De paraplu’s zijn nog niet allemaal opgericht, hier en daar diep in het landschap zijn ploegen voort bezig palen overeind te zetten. Gelukkig heb ik niet de beschikking over een verrekijker: ik zou de ruimte schandelijk versnijden, ofschoon het geheel toch nooit in zijn totaliteit zal zijn te overzien. Nooit? Nauwelijks. Halt even, zal ik het bij voorbeeld hierin zoeken, in de acupunctuur? De paraplu’s als naalden van genezing in de heuvelhuid geprikt, seinen uitstralend door ‘t ligamentum der prairie via kanaaltjes die niemand ziet, evenmin zijn te verklaren, vanuit elke naald een spoor en alle sporen samen een aardtrilling aan het eind? Tot in Japan?

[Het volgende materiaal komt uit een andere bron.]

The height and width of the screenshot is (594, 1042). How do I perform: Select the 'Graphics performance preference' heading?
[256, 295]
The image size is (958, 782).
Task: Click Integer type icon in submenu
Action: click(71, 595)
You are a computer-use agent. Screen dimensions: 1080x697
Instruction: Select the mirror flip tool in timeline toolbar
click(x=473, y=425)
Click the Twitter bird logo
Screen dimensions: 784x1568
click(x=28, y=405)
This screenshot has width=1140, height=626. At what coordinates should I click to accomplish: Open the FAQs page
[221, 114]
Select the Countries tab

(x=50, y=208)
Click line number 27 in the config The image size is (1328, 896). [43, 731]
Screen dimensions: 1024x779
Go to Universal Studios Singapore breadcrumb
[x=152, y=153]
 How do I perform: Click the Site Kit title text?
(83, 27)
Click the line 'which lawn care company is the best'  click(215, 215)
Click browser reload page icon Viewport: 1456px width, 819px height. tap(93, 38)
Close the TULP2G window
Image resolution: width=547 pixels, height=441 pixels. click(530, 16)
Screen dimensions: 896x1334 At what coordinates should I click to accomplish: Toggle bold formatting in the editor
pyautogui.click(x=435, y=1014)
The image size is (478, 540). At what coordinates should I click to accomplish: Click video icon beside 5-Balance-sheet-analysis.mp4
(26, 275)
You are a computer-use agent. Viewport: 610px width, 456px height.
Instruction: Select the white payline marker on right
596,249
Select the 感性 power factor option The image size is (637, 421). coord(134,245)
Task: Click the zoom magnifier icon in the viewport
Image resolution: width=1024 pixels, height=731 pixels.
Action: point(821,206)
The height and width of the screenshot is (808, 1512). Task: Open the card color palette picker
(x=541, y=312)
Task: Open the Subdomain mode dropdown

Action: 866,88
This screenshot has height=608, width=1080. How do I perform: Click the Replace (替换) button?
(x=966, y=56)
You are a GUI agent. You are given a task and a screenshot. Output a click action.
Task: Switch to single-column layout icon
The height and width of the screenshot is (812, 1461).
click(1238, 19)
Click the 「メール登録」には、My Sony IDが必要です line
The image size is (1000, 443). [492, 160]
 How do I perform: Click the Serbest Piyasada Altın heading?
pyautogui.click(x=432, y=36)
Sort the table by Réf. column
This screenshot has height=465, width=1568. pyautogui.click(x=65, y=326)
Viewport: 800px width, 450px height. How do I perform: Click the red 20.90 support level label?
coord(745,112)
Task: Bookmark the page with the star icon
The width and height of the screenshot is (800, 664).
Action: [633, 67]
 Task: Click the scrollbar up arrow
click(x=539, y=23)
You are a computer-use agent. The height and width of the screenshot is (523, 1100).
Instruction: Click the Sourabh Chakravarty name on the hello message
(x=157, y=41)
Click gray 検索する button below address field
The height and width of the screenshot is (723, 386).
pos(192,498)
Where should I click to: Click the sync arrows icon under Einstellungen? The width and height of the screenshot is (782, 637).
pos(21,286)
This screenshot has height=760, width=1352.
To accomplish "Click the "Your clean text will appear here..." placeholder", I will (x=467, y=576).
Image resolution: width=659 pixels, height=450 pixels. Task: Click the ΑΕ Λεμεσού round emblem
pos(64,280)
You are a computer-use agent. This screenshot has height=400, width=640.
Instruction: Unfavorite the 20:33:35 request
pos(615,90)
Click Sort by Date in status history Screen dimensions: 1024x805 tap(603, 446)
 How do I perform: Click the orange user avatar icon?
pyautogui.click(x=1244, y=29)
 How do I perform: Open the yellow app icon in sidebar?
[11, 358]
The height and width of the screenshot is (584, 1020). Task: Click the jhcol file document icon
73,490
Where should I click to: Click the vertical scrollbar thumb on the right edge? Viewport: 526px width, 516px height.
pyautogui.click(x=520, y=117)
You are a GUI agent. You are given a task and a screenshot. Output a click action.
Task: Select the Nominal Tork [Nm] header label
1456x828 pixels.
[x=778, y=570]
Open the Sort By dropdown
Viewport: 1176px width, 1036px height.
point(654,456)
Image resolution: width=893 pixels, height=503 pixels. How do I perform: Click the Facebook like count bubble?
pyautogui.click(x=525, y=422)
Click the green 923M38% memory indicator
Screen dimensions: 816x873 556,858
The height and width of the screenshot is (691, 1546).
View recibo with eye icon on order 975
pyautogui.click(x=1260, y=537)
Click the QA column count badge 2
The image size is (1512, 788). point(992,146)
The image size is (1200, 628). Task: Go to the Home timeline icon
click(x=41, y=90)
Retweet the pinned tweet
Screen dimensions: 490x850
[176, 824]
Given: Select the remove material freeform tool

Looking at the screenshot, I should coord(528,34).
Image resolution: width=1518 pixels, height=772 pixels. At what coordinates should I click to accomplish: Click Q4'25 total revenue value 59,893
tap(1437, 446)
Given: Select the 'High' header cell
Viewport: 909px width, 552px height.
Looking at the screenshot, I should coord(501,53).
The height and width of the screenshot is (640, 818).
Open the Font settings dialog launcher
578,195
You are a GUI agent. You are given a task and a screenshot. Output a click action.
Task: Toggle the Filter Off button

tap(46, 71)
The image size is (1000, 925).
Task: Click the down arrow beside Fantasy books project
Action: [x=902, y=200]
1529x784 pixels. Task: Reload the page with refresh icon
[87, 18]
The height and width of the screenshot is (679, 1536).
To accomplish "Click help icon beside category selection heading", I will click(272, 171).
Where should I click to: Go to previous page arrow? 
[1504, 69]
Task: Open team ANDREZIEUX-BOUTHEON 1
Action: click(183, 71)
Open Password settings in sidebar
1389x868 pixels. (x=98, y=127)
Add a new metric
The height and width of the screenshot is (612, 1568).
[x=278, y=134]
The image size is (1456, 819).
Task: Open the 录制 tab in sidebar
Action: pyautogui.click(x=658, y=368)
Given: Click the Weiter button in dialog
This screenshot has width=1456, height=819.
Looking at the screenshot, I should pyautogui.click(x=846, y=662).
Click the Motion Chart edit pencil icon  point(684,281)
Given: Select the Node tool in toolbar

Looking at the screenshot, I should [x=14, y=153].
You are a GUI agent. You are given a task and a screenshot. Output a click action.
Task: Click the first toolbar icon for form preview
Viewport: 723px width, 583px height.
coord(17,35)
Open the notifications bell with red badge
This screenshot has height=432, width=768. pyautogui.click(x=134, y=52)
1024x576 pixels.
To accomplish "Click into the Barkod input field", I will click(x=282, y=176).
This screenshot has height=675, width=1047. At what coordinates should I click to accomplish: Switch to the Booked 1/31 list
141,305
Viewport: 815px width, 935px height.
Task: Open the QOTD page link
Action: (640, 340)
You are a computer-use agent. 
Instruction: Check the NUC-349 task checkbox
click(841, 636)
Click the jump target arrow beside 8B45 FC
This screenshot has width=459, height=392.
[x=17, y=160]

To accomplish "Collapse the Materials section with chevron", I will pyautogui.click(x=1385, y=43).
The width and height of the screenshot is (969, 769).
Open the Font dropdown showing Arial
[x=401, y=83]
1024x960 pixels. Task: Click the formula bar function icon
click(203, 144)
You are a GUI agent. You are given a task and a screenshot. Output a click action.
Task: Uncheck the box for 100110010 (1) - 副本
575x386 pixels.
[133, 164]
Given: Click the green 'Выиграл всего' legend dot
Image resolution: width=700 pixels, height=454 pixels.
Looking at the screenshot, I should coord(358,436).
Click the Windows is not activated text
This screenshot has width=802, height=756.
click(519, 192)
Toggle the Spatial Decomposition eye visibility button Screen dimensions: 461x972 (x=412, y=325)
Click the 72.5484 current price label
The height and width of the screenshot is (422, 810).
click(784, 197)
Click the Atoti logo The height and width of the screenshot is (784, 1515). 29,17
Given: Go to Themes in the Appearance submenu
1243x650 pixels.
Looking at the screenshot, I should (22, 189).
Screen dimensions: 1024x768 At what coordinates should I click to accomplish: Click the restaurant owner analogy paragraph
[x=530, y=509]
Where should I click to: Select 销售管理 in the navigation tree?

Zo gaat het intellectuele spelletje zijn gang, met emotie gelardeerd, weerhaken vooralsnog niet aan de orde.

 

Dollars en zo

Ze zijn zes meter hoog, ze hebben een diameter van acht meter zesenzestig. Duizend zevenhonderd octagonale umbrellas staan opgesteld in Californië over een afstand van negenentwintig kilometer (duizend driehonderdveertig blauwe umbrellas staan opgesteld in Ibaraki, Japan, over een afstand van negentien kilometer: vanonder de gele paraplu’s in Californië de blauwe paraplu’s in Ibaraki in al hun heerlijkheid te zien opengevouwen is de opgaaf, is een van de opgaven. Zal ik deze mij toegespeelde kans onbenut laten, deze vlucht met retour ondergronds bovengronds?).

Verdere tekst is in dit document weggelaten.